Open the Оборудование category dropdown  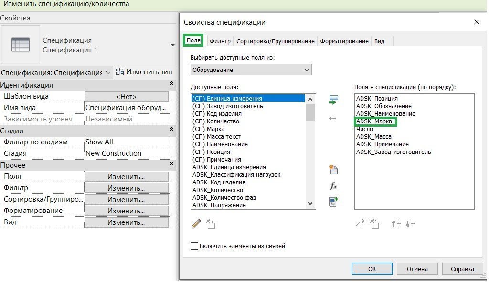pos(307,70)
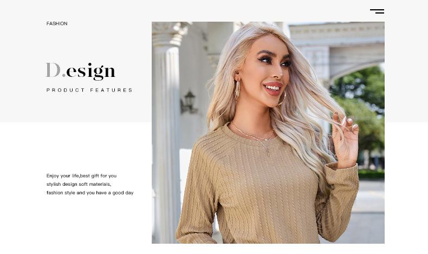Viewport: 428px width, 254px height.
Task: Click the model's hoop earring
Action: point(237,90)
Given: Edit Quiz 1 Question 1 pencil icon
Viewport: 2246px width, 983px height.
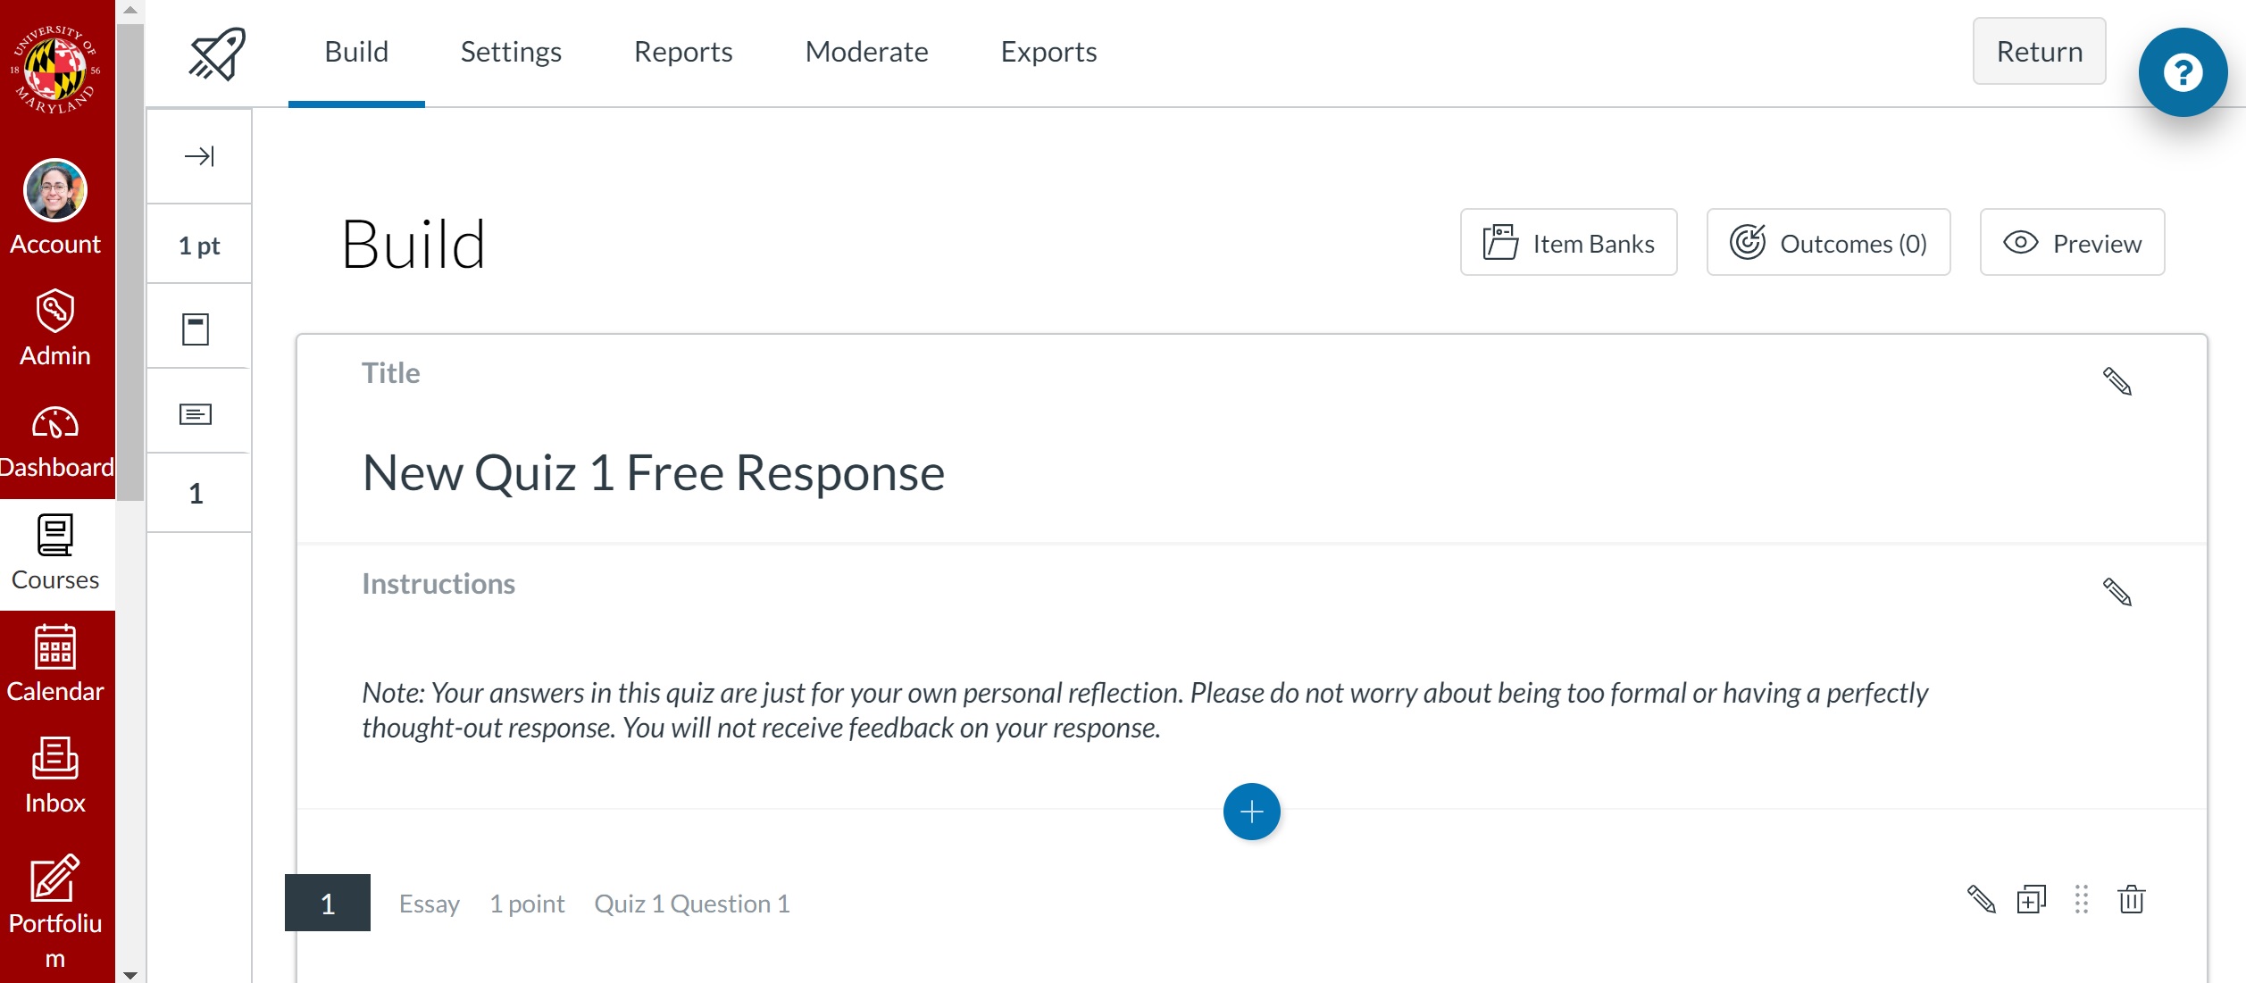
....
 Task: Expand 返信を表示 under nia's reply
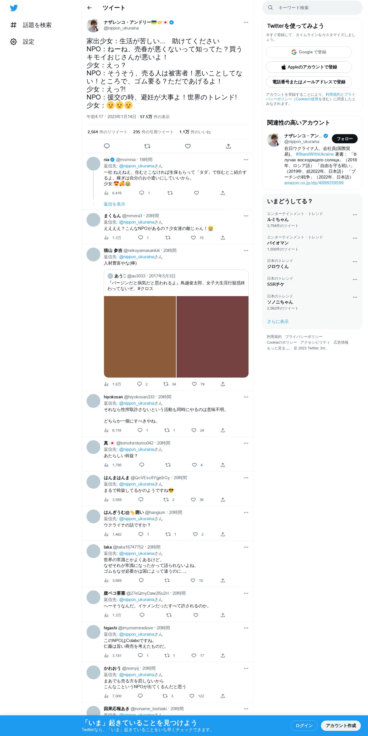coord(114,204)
....
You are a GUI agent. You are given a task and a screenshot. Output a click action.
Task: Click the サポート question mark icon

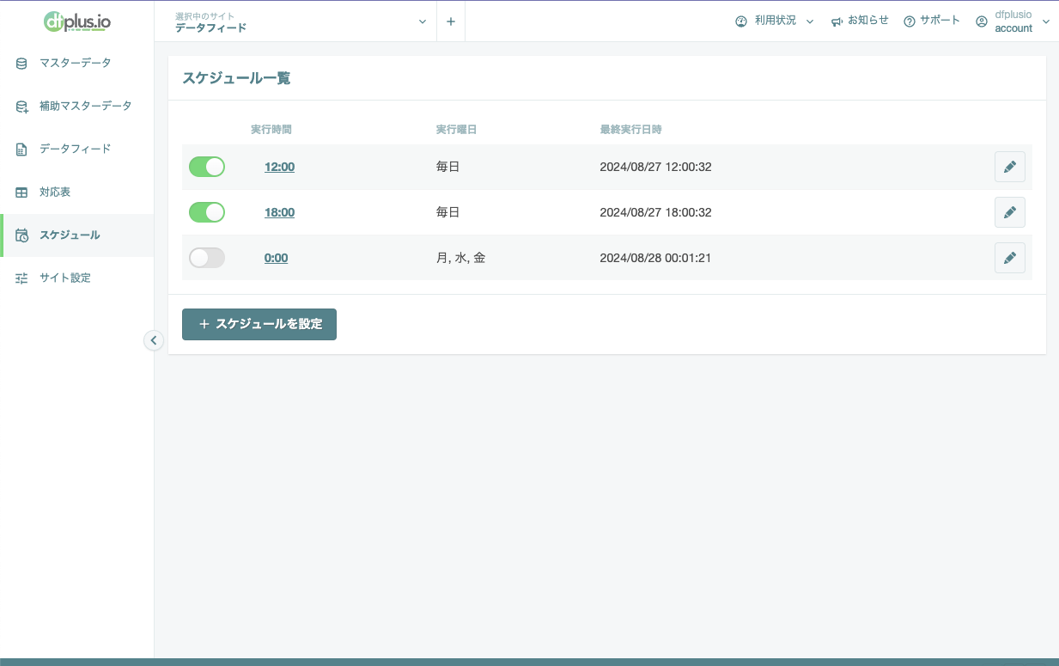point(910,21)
....
#### [TASK GOAL]
Copy out precisely the lines from the line with "Given: Edit Quiz 1 Question 1 pencil icon" to the line with "Viewport: 2246px width, 983px height." in the material above, including those two lines and omitting all the rest.

#### [WRITTEN SOLUTION]
Given: Edit Quiz 1 Question 1 pencil icon
Viewport: 2246px width, 983px height.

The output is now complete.